# What to produce:
Retype the lines below exactly, from the one that contains "Select the 是 radio button" through the last, and leave every picture out.

# Material provided:
===

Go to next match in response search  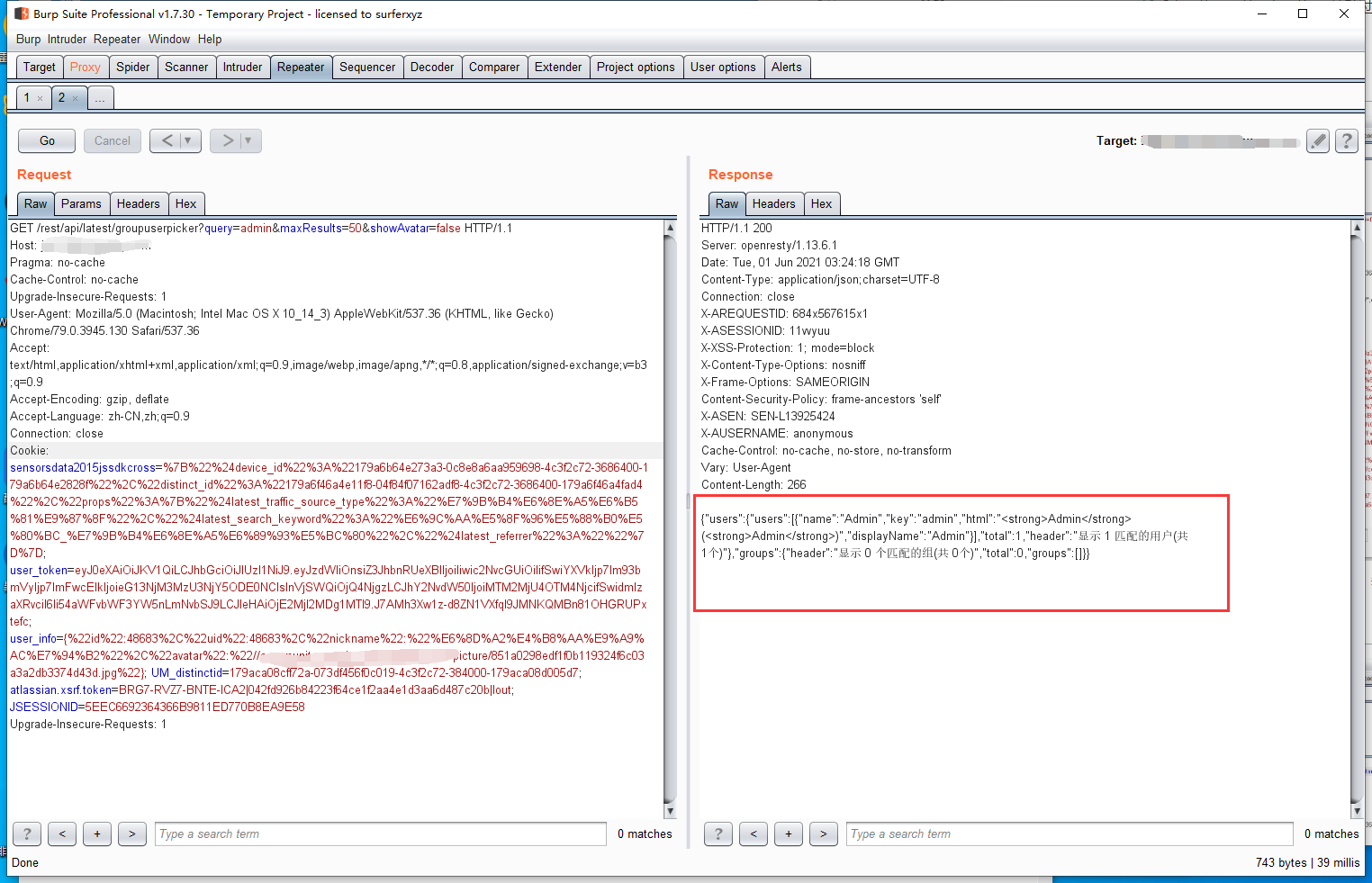click(823, 833)
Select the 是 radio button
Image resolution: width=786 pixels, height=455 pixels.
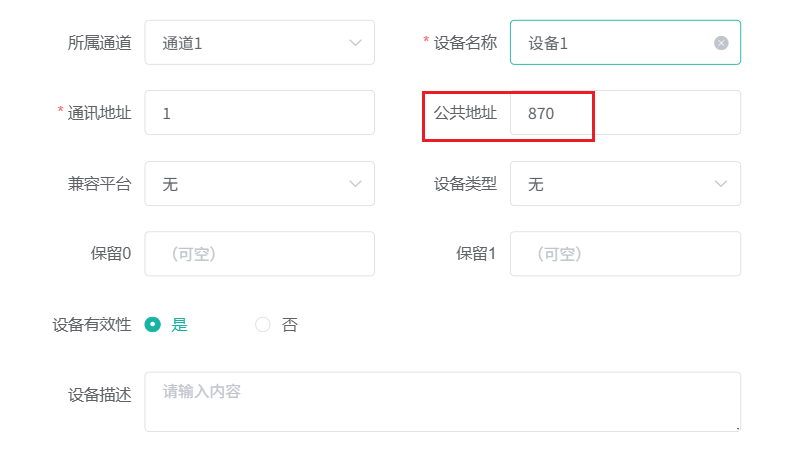[153, 324]
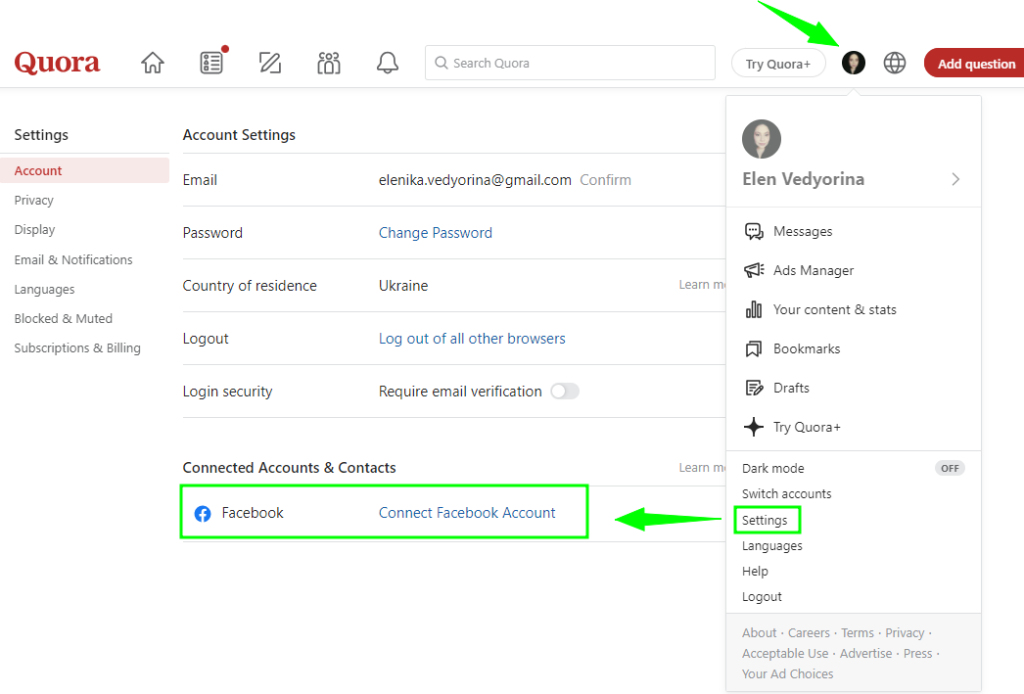Open the Following list icon
Image resolution: width=1024 pixels, height=694 pixels.
tap(211, 63)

===

# Reply:
Select the 是 radio button
Image resolution: width=786 pixels, height=455 pixels.
[153, 324]
Open the Following list icon
Image resolution: width=1024 pixels, height=694 pixels.
tap(211, 63)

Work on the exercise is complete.